When we think of the importance of evidence-based findings to guide our practice, it is important to not only refer to data within our immediate field of practice, but also to keep abreast of collateral research. Thus was my recent revelation in reading an excellent article by experts in family communication who applied their knowledge to family dynamics within cancer care.
Goldsmith and colleagues addressed caregiver communication types in cancer care and their implications for support and intervention.1 The authors identified four caregiver communication styles that are predictive of what we as oncology nurses observe in clinical practice.
Caregivers who function as Manager see their role as an extension of the physician. They lead conversations about cancer by focusing on their knowledge that is often gleaned from the Internet, questioning healthcare providers, and speaking to others who have had cancer experiences. Conversations about the patient are dominated by the caregiver’s strength of evidence and assumed expertise about the disease.
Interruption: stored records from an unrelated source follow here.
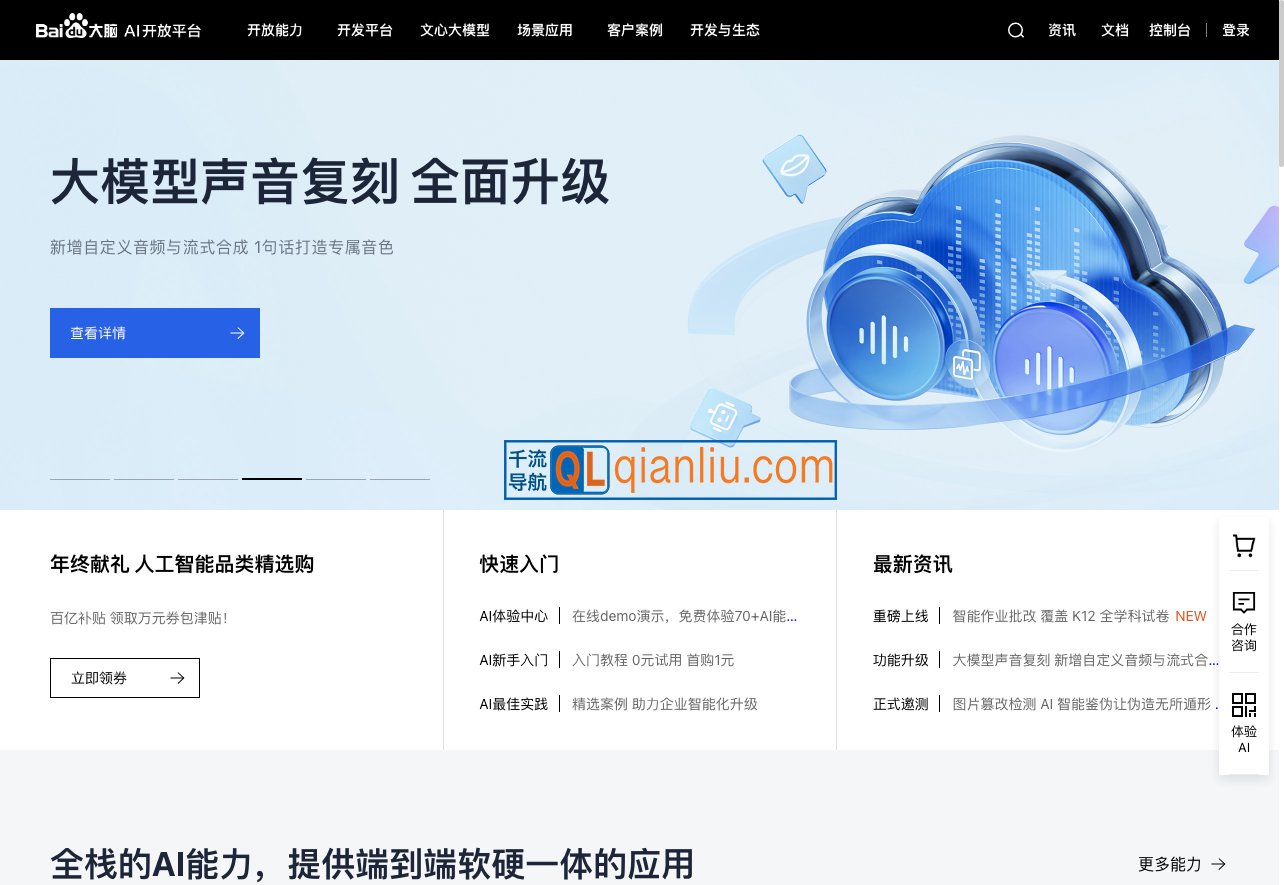Viewport: 1284px width, 885px height.
Task: Click the qianliu.com banner overlay
Action: [x=669, y=469]
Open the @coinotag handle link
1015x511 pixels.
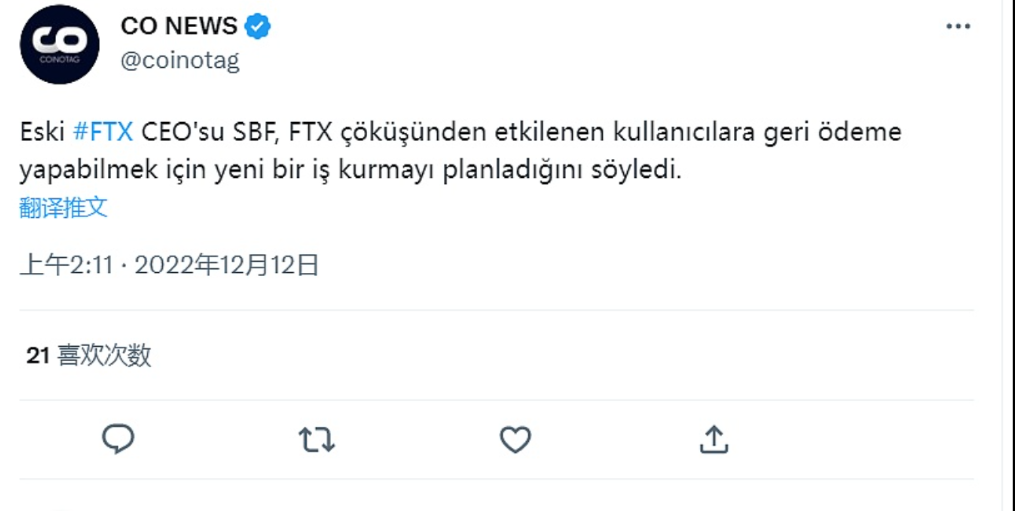click(x=180, y=60)
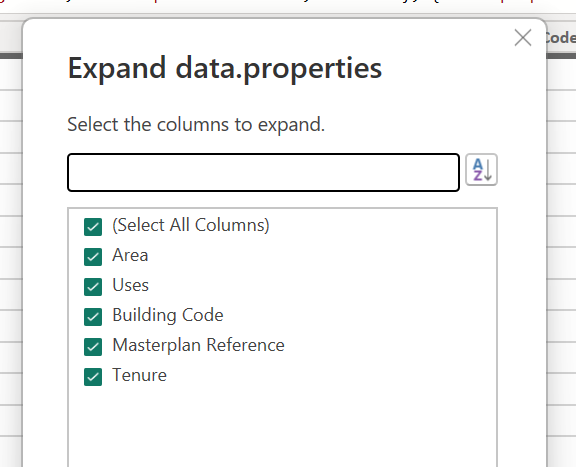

Carrier caregivers rely on their loved one with cancer to determine the course of care. Yet, they prefer to speak with the cancer care team about what is transpiring (versus immediate family members) and often dutifully adhere with professional recommendations. Carrier caregivers often assert their desire to provide total care of the patient and negate requests to offer support by other family.
Partner caregivers highly integrate both the patient and family perspectives in decision making. Dying and death are part of family conversations and the family as a whole are capable of navigating conflict and difference in opinion.
Lone caregivers are characterized by emotional detachment and minimal conversation. They operate as a single actor in the caregiving enterprise and are heavily invested in short-term biomedical solutions and physical restoration. They do not discuss pain, quality of life, or advance directives, but instead focus on the most immediate physical issue such as weight loss, low platelet count, or hydration compromise. “Lone” caregivers are generally unsatisfied with their healthcare experiences.
Why is an appreciation of these family dynamics important for oncology nurses? Primarily because family communication style during the cancer experience is an extension of what has transpired prior to diagnosis. Typically these norms do not change postcancer. With a greater appreciation of usual behavior, we can predict what will transpire in the clinical arena. Additionally, while we may engage in efforts to promote what we perceive as a more effective coping strategy, most hold on to their old norm. So consider how you label family caregiving.
- Goldsmith J, Wittenberg E, Platt CS, et al. (2016). Family caregiver communication in oncology: advancing a typology. Psycho-Oncology, Apr;25(4):463-70.